====== Given entries

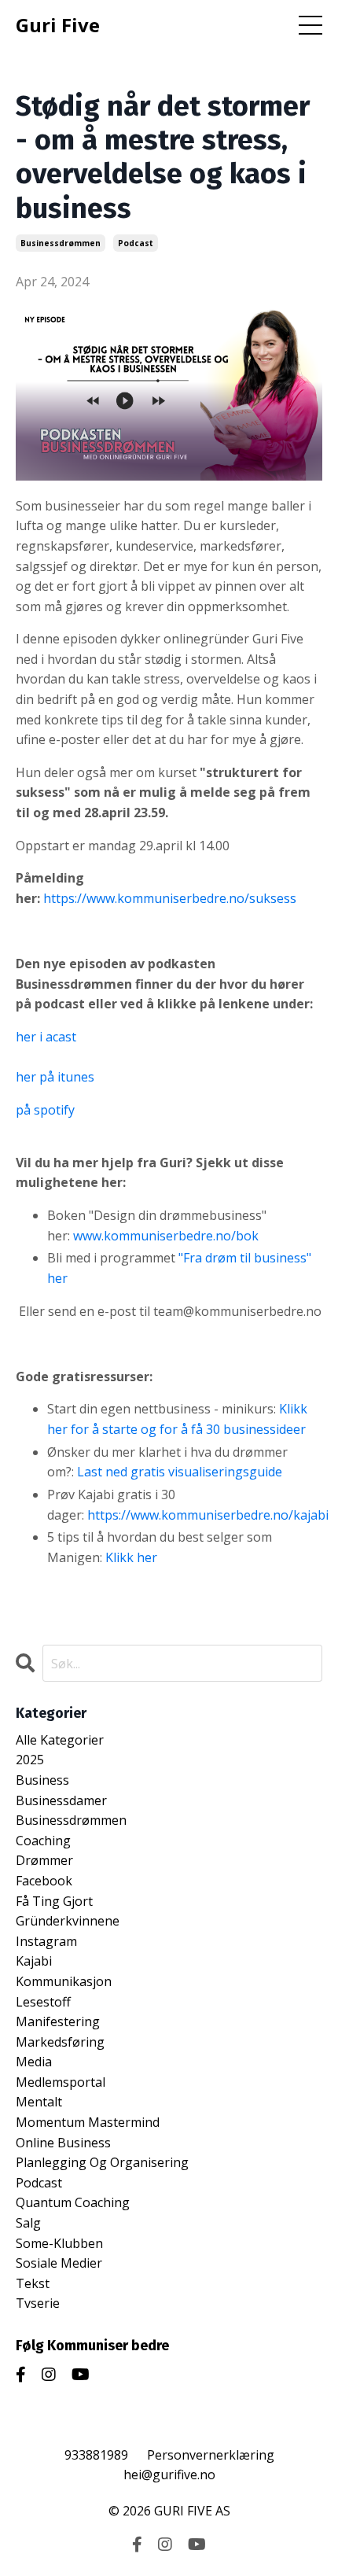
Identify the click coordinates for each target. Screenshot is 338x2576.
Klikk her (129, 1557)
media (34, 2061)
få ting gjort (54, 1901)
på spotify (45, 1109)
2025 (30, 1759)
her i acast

============

> [Exercise instructions] Copy out the entries verbatim and leave the images out.

> [Solution]
Identify the click coordinates for each target. Screenshot is 338x2576.
Klikk her (129, 1557)
media (34, 2061)
få ting gjort (54, 1901)
på spotify (45, 1109)
2025 (30, 1759)
her i acast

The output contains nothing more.